_Task objective_
From the entries that follow, copy each line containing the word "will".

_Extracted information_

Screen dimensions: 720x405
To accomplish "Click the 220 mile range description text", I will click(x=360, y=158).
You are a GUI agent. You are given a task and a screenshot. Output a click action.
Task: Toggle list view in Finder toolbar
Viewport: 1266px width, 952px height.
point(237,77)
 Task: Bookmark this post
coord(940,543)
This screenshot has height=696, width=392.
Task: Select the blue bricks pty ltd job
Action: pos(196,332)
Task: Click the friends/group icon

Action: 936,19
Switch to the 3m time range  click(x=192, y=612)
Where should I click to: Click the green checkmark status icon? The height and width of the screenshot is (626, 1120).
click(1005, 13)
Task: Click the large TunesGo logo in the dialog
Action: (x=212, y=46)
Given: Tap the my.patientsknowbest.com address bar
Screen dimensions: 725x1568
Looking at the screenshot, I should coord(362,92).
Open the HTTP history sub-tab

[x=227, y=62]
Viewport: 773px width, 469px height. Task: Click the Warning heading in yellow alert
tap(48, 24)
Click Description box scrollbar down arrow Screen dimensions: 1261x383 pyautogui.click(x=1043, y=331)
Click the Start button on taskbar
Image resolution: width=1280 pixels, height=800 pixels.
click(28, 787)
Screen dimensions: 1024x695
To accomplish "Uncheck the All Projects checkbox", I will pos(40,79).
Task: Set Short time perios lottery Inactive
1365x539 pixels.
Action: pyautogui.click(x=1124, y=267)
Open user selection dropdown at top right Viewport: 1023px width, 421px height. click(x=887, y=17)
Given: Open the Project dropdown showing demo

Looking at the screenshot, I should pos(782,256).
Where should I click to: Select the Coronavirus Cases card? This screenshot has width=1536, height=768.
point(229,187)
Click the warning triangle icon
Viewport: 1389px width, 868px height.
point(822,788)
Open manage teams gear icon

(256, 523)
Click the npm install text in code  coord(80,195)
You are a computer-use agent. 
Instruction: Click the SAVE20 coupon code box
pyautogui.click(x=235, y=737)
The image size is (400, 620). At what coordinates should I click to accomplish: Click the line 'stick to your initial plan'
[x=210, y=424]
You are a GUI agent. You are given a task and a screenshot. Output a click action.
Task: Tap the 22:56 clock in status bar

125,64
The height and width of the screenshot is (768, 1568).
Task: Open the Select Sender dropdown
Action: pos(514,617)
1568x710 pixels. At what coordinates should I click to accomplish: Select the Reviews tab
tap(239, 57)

_Solved exercise_
To accomplish "Click the 220 mile range description text", I will click(x=360, y=158).
To accomplish "Uncheck the All Projects checkbox", I will pos(40,79).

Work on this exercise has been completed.